The ascent of the first mountain was not bad – the road climbs from about 200 feet above sea level to 3000 feet in the space of 5 miles or so and apart from a few potholes it was pretty smooth going and the view from the top down the valley and over the far countryside was stunning. Going down was trickier as there had been a few recent rockfalls narrowing the road, but some astute steering and braking ensured we got down safely.
The second mountain, however was a whole different ballgame – many stretches of the road were just dirt and gravel track, in 4 or 5 places landslides had halved the width of the road, with only a couple of traffic cones marking the danger spots and there were plenty of places where the angle of ascent/descent were so steep it felt that sliding would be inevitable. However, after 90 heart-pumping minutes we reached the coast and what a sight it was – a 10 mile stretch with the road at sea level, cliffs and mountains rearing up on the one side and on the other a shoreline so peppered with boulders, sharply angled rocks and long jagged reefs that there was barely any beach to be seen. Truly extraordinary.

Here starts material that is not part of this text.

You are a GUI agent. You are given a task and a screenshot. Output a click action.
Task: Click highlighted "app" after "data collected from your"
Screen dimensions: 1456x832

After that the drive back out offered yet more sections of steep hairpin bends, eye-brow raising drops to valley floors and at one point on the moor, in came the fog to envelope us in its thick blanket of cotton wool, reducing visibility to 20 feet or so – seriously atmospheric. In total it took about three hours to do the 50 or so miles, which I’ll admit is a long time, but it was absolutely worth the effort and as for the Wrangler – nary a grumble. The engine temperature increased barely a jot, the cooler fans hardly kicked in and the acceleration and brakes were never less than superb. Full marks to Jeep from us.